▼▼▼

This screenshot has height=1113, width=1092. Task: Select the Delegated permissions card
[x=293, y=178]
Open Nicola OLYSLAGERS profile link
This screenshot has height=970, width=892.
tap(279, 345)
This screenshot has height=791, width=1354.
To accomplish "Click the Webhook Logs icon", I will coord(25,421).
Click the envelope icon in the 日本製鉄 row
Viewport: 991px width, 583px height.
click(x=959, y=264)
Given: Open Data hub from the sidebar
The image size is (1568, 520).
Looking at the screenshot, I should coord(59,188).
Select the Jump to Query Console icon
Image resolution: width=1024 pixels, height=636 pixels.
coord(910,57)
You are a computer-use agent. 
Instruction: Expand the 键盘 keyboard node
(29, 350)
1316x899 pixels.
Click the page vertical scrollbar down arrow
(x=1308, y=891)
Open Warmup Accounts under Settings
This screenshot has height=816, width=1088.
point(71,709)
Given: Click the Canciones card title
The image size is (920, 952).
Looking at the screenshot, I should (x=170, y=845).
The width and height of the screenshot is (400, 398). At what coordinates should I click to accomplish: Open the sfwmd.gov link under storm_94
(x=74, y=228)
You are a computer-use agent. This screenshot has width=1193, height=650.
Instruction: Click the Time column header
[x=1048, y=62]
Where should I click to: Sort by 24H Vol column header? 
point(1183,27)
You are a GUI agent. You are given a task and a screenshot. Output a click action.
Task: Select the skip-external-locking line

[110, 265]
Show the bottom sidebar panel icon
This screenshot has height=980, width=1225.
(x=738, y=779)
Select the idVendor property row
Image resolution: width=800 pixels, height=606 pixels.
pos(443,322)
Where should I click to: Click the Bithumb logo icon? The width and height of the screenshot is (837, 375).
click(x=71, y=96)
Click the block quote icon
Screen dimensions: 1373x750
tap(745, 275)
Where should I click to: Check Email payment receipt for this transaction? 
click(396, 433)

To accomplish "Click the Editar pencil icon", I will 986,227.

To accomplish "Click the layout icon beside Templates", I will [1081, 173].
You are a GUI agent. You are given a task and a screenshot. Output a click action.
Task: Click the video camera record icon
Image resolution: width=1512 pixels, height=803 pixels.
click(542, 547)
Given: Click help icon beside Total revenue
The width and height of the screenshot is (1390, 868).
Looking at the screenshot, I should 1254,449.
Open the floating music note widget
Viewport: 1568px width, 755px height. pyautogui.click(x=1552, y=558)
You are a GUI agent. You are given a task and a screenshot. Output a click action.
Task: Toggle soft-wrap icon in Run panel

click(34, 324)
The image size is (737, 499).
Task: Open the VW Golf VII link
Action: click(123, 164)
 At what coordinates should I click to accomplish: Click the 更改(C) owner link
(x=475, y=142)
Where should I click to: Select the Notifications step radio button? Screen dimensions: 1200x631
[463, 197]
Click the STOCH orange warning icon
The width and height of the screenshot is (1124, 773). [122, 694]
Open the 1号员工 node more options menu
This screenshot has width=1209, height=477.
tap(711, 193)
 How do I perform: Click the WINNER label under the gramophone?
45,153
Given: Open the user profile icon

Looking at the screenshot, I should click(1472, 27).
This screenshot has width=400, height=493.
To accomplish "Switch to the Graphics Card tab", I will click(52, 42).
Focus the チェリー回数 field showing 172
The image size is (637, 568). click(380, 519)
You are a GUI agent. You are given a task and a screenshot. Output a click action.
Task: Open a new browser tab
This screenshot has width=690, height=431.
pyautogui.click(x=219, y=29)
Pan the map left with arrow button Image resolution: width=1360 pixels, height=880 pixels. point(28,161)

▲▲▲

### What you are asked to do:
Please show every line of the records that holds the word "computer".

### Worked solution:
You are a computer-use agent. 
You are a computer-use agent. This screenshot has width=1193, height=650.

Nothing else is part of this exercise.